Non più di qualche settimana fa, le orecchiette preparate a mano dalle signore di Bari Vecchia sono finite persino sul New York Times, pietra dello scandalo di un dibattito scoppiato in merito alle modalità di preparazione e vendita della pasta fresca, in uso tra i vicoli del capoluogo pugliese. Querelle che ha valicato i confini nazionali, forse destando fin troppo clamore. Tanto rumore per nulla? Non stando all’ultima delibera della giunta regionale, sollecitata a pronunciarsi sul tema proprio per ristabilire l’ordine e ricondurre il caso diventato argomento di costume sul terreno che gli pertiene. All’ordine del giorno della seduta, dunque, l’approvazione delle “linee guida per l’immissione sul mercato degli alimenti prodotti in casa”, come sono le orecchiette di Bari Vecchia, realizzate a mano in casa, e vendute sull’uscio, in banchetti allestiti tra i vicoli (a prezzi molto onesti, ma senza rilasciare ricevuta fiscale).

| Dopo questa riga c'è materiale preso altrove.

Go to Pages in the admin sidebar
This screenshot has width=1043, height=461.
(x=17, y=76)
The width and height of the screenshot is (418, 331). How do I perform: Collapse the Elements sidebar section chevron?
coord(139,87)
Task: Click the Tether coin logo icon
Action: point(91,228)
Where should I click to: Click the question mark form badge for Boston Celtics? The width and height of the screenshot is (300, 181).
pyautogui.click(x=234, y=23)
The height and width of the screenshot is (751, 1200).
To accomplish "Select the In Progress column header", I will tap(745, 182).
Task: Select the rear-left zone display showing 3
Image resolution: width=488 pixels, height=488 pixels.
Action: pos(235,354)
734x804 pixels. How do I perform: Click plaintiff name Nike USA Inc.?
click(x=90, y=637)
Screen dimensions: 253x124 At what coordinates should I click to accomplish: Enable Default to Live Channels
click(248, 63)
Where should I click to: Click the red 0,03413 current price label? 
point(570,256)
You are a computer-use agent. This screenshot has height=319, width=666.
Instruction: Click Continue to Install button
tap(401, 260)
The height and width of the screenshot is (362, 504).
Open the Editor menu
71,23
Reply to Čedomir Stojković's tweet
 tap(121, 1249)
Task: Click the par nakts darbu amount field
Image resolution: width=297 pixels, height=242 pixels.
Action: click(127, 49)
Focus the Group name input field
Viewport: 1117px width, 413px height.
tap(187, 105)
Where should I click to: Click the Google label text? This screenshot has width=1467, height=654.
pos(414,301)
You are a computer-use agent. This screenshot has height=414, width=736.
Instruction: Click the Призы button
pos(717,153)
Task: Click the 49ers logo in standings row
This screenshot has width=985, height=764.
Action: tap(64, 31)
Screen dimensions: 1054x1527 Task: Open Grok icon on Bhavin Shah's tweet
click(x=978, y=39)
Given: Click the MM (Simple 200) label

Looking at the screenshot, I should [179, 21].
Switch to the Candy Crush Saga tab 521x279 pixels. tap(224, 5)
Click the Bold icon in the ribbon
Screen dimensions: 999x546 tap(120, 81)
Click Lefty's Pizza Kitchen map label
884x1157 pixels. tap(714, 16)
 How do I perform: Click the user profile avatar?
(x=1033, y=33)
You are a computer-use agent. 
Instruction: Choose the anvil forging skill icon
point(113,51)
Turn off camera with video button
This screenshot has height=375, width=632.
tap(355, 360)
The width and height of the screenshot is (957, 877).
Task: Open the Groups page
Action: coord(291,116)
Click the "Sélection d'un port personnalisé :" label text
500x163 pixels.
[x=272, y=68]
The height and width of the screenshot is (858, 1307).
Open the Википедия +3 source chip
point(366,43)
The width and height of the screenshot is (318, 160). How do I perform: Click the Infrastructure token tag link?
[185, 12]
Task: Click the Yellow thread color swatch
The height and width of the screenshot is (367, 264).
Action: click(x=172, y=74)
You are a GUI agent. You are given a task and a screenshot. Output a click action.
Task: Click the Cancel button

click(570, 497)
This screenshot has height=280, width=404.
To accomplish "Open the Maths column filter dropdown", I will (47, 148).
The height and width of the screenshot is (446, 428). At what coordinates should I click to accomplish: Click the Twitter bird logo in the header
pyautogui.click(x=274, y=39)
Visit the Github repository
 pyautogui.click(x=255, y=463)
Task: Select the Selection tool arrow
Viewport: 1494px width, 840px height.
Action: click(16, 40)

“La preparazione e somministrazione degli alimenti presso locali utilizzati principalmente come abitazione privata è un’attività che sta diventando sempre più comune sia in Europa che in Italia. Sebbene la quantità di alimenti prodotti e somministrati attraverso questa nuova tipologia di imprese alimentari non sia elevata, la non corretta applicazione della normativa comunitaria e nazionale in materia di sicurezza alimentare può costituire un problema di salute pubblica non trascurabile”, si legge nella premessa della delibera. Che rimanda, poi, alla legislazione comunitaria, richiamando la normativa sull’igiene degli alimenti in attività riconducibili alle categorie di Home food e Home Restaurant. Il documento si concentra dunque esclusivamente sugli aspetti igienico-sanitari, con l’obiettivo di “valorizzare le tipicità enogastronomiche del territorio, salvaguardando le tradizioni culturali e culinarie domestiche della Puglia”, nel rispetto però delle disposizioni nazionali e comunitarie in materia di sicurezza alimentare. Non si affronta, invece, l’aspetto commerciale dell’attività (limiti di operatività, quantità produttive consentite), delegato alla competenza di altre amministrazioni.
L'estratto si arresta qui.